David Nelson Posted July 7, 2014 Posted July 7, 2014 I thought I was getting the hang of this stuff but obviously not file attached. trying to remove spaces and they will not remove. I know they are spaces because I can backspace one by one and they disappear. But this is from clipboards sent in by my people which I cannot control. I do not want to remove each space manually through 85 records. I even unstored the calculations but it does not help. I am losing my mind. I tried both version 11 and 13 and neither will work. Oh and I used script at first but same results. I want to do this in script. Untitled.fp7.zip
comment Posted July 7, 2014 Posted July 7, 2014 I know they are spaces because I can backspace one by one and they disappear. That's no reason to assume they are spaces; you can backspace one by one with any character, and they disappear. In fact, they are not spaces, but non-breaking spaces, so try: Substitute ( copy ; Char ( 160 ) ; "" )

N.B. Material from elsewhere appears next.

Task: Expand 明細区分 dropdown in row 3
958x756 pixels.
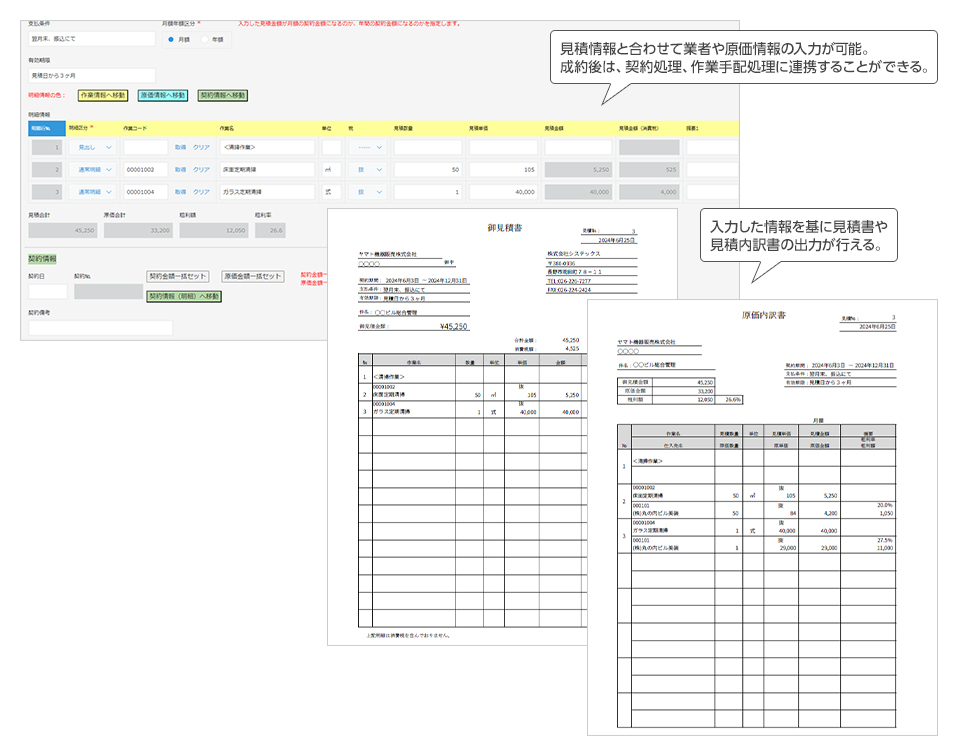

Lee Smith Posted July 7, 2014 Posted July 7, 2014 It isn’t spaces, use the substitute function Substitute ( copy ; " " ; "" )
doughemi Posted July 7, 2014 Posted July 7, 2014 To clarify, Lee copied and pasted the non-break spaces from the original field into his Substitute function. If you decide to do this, document this with a comment for future use. comment's (the responder in the thread) suggestion is kind of self-documenting.

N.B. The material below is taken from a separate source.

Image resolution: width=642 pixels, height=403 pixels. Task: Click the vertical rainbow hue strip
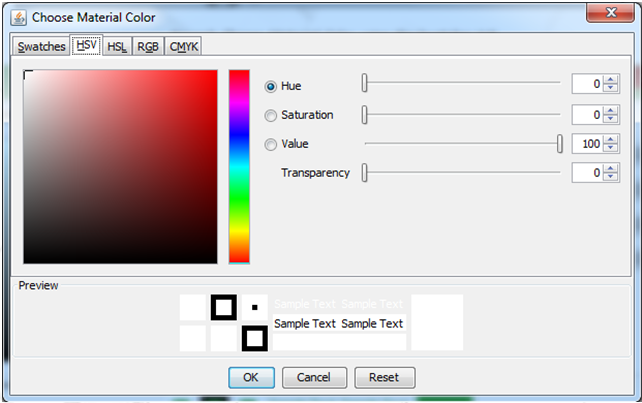239,166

David Nelson Posted July 10, 2014 Author Posted July 10, 2014 Every response helped. Using Comment's calculation, one space remained on some records in the batch and a few remained with Lee's example. Seems I had both non-break and regular in some of them. So I learned by the examples to make a regular space and create a calculation to find its code then I could use both in the substitution with code and even that I could copy a single character of the non break and copy single regular space and use those singly in the substitute. Doug you make a good point about documenting what they represent if copied. I like using the code approach so it removes all of them singly and if a mix I can identify each type but I will still need to document what they are. so Code 32 is regular space I found out. I remember reading about hidden characters but it sure hit home here. Thanks everyone for solving it for me.